The Citizen Kane of video games... - by Yakoob
Zygoptera on 7/10/2009 at 21:54
Quote Posted by dethtoll
Well, if not Deus Ex, what else is there? Fallout 1?
Planescape Torment, of course. Both one man's vision, both not huge commercial successes frequently referenced by those wanting to appear authoritative, both attract disdain from those who lack the intellect and critical faculties to appreciate something that isn't BOOM; those who cannot appreciate complicated artistic construction; those who need linear hand holding, and both are often cited by those who have never actually played/ watched them as being the apex of storytelling in their medium.
scarykitties on 7/10/2009 at 21:57
Quote Posted by Zygoptera
Planescape Torment
Hear, hear. I've never finished the game (due to always seeming to have something stop me from playing around the mid-point), but I love that game. It draws me in like few others have.
Reminds me of how I felt when I played Arcanum, except Planescape is far more polished.
Pidesco on 7/10/2009 at 22:11
I think it's fairly obvious that the Citizen Kane of games hasn't been released yet, if it ever will.
One thing I'd like to propose is that System Shock 2 is the Alien of games. What say you to this, oh gaming intelligentsia?
Vivian on 7/10/2009 at 22:24
I would say that's a very good point. Half Life 2 is the District 9/Dawn of the Dead of videogames? I guess the point is there are no mainstream videogame equivalent to 'A' movies. The very best games currently (popularly) available are intellectual and aesthetically skillful plays on 'B' movie themes. Which doesn't make them bad at all, but it does suggest a certain limitation on the whole thing which hasn't yet to be popularly surpassed (witness the shit radiator kicked up for even acknowledging the existence of gay people).
Phatose on 7/10/2009 at 22:33
The only way there is ever going to be a Citizen Kane of video games is if they remake Citizen Kane starring Vin Diesel and someone decides to make a quick buck with a movie tie in.
The mediums are so dissimilar in the details that it's a totally pointless comparison, equivalent to looking for the Mona Lisa of J-pop or the Shakespeare of butt sex. The qualities the two types are judge on are so different that it just amounts to 'very good'. Frankly, the whole concept is nothing but hot air put off by fuckers who want videogames to be taken as serious art, and who are too impatient to wait for the old generation of stuffy art types to die off.
Quote:
One thing I'd like to propose is that System Shock 2 is the Alien of games. What say you to this, oh gaming intelligentsia?
Do you mean the Aliens of video games? Even by very lenient standards of analogy, Alien and SS2 don't have much in common. Both have atmosphere, but the original Alien was about people on a ship slowly being eaten by an utterly invincible opponent. SS2...well, all you need is a wrench and you're good for the first half of the game.
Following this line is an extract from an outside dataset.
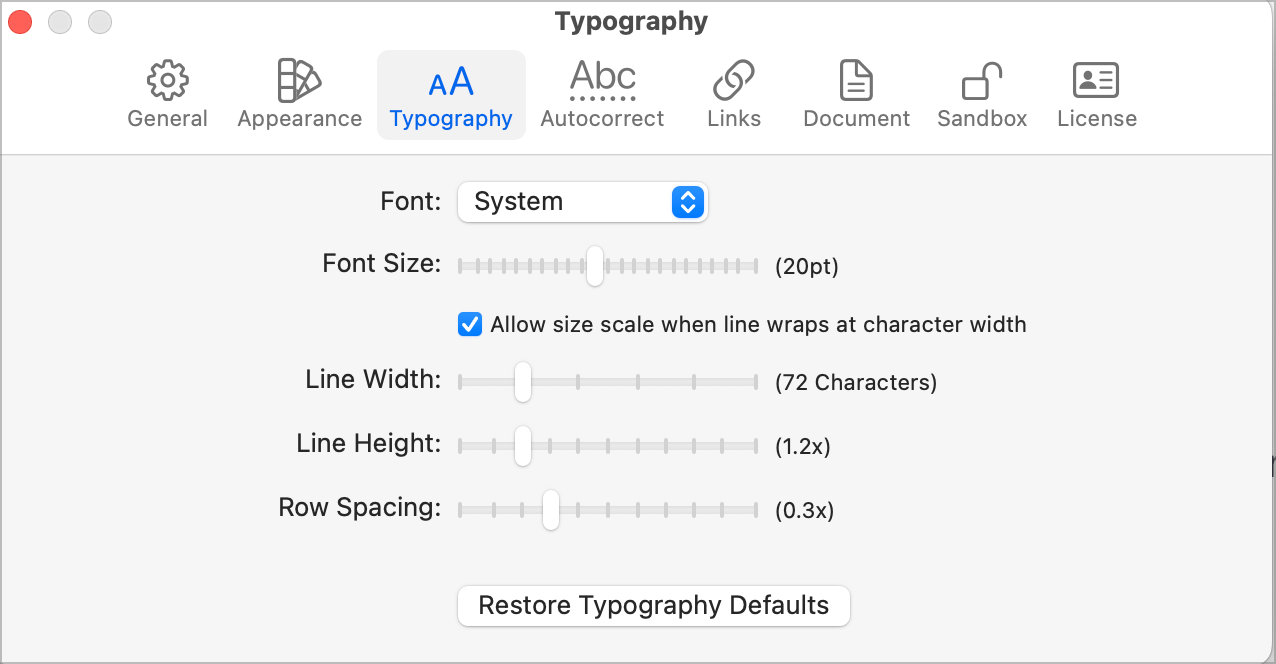Select the Typography AA icon
Image resolution: width=1276 pixels, height=664 pixels.
[x=451, y=82]
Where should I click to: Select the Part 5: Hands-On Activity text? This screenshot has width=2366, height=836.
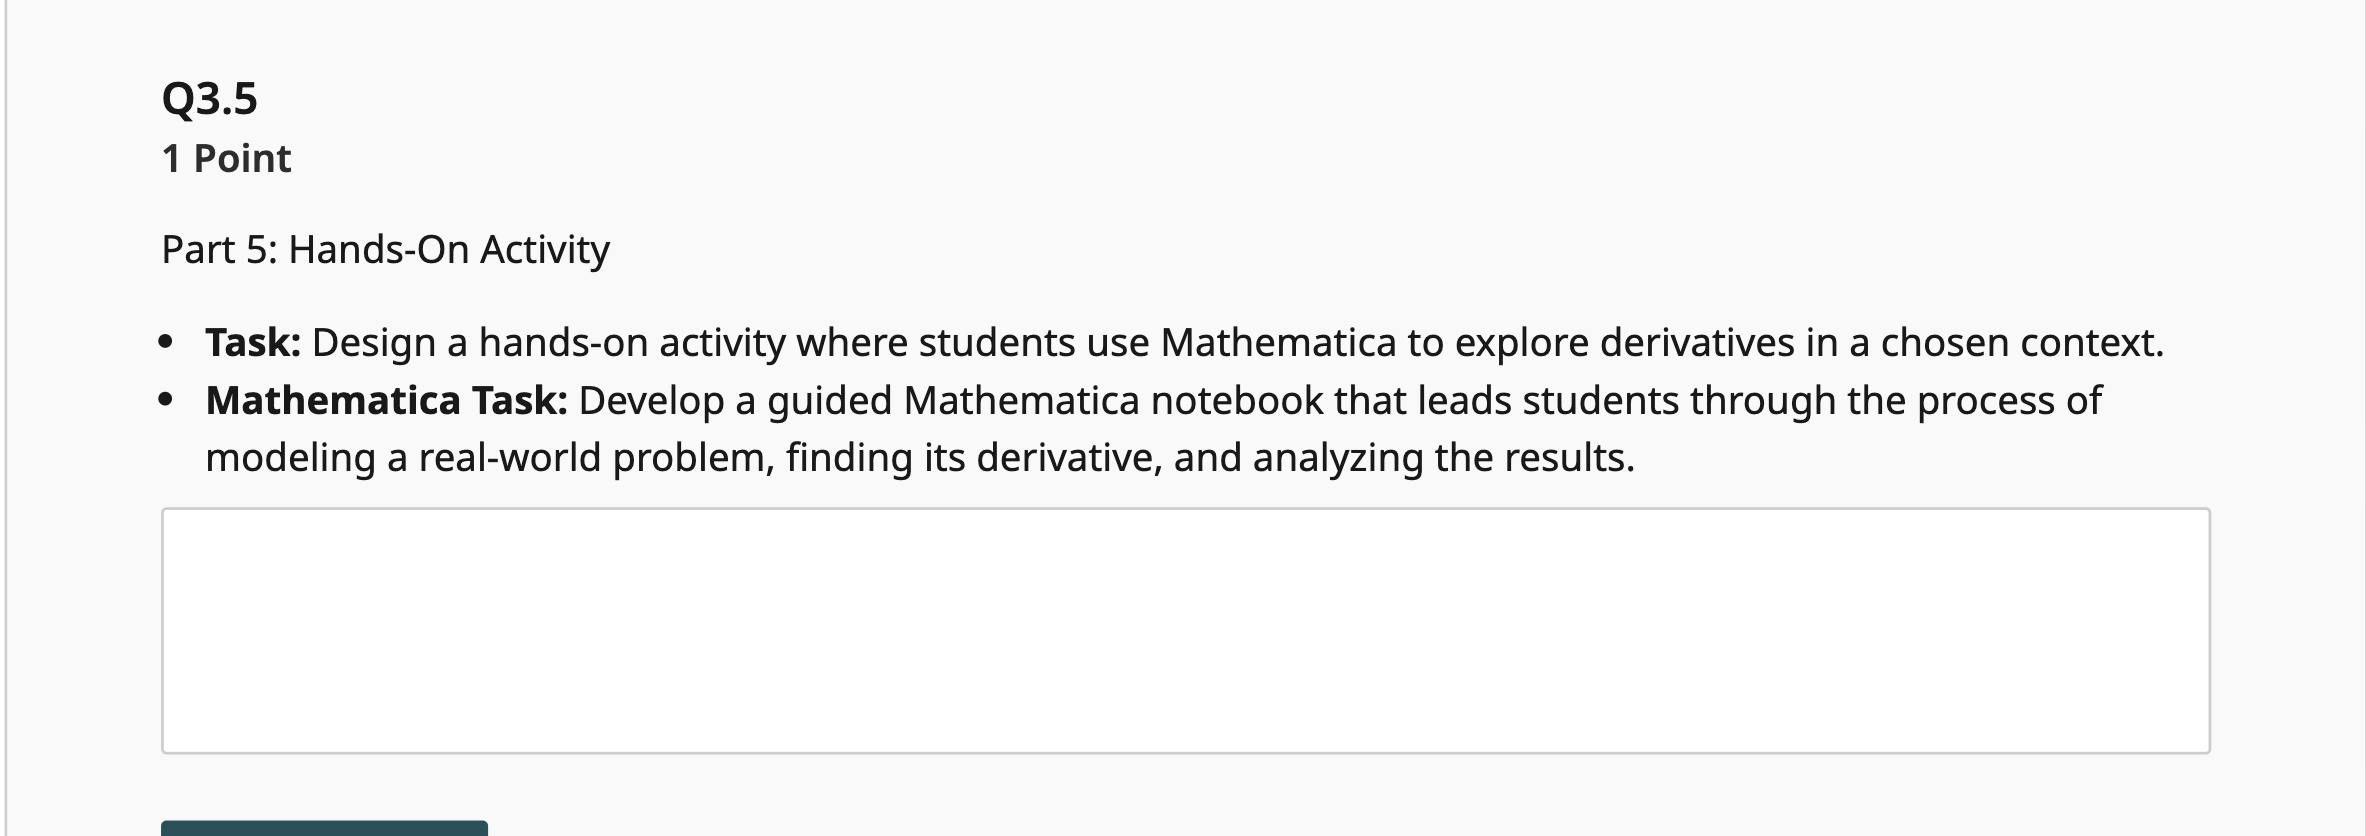pyautogui.click(x=385, y=249)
Vivian on 7/10/2009 at 22:38
Both are about sexual and existential dread and survival in the most inhospitable and unknowable environment we might realistically move into in the near future.
SubJeff on 7/10/2009 at 22:39
I'd go with HL2 as the District 9, but then I love both of these.
Alien? Shouldn't that be System Shock 1? Not sure about SS2. Yeah, why not?
Back OT - I definitely think HL2 would be above Metroid Prime on the Kane scale.
Phatose on 7/10/2009 at 22:42
Quote Posted by Vivian
Both are about sexual and existential dread and survival in the most inhospitable and unknowable environment we might realistically move into in the near future.
How many games actually fall into that category though? By making it broad enough to encompass SS2 and Alien, you're making a net so wide it's going to catch an awful lot of fish.
Vivian on 7/10/2009 at 22:45
Both are also really good?
Pidesco on 7/10/2009 at 22:47
Having seen District 9 today and being really impressed by it, I have to say that HL2 doesn't really hold a candle to it. District 9 uses its medium (moving pictures! With sound!) intricately in order to convey its layered messages and narrative, escape its perceived genre, and provide entertainment.
HL2, on the other hand, does not employ the medium (moving pictures! With sound! And complex player input!) particularly well. It always stays within its genre's confines, tells a simplified, shallow narrative and, as such, never provides entertainment beyond its own self imposed constraints.
The comparison just shows how much games as a medium still have to evolve before reaching the maturity of film.
@Phatose: I wasn't thinking in terms of plot, but rather thematically. Alien is very much a study on how to use isolation, closed spaces and the unknown, in order to scare the shit out of the viewer. System Shock 2, in its turn uses all that plus gameplay and the player's place within the narrative to achieve the same thing.
Clearly, Alien is the more accomplished of the two in achieving that goal but, again, there's simply a long way to go before reaching that sort of ability to harness the medium.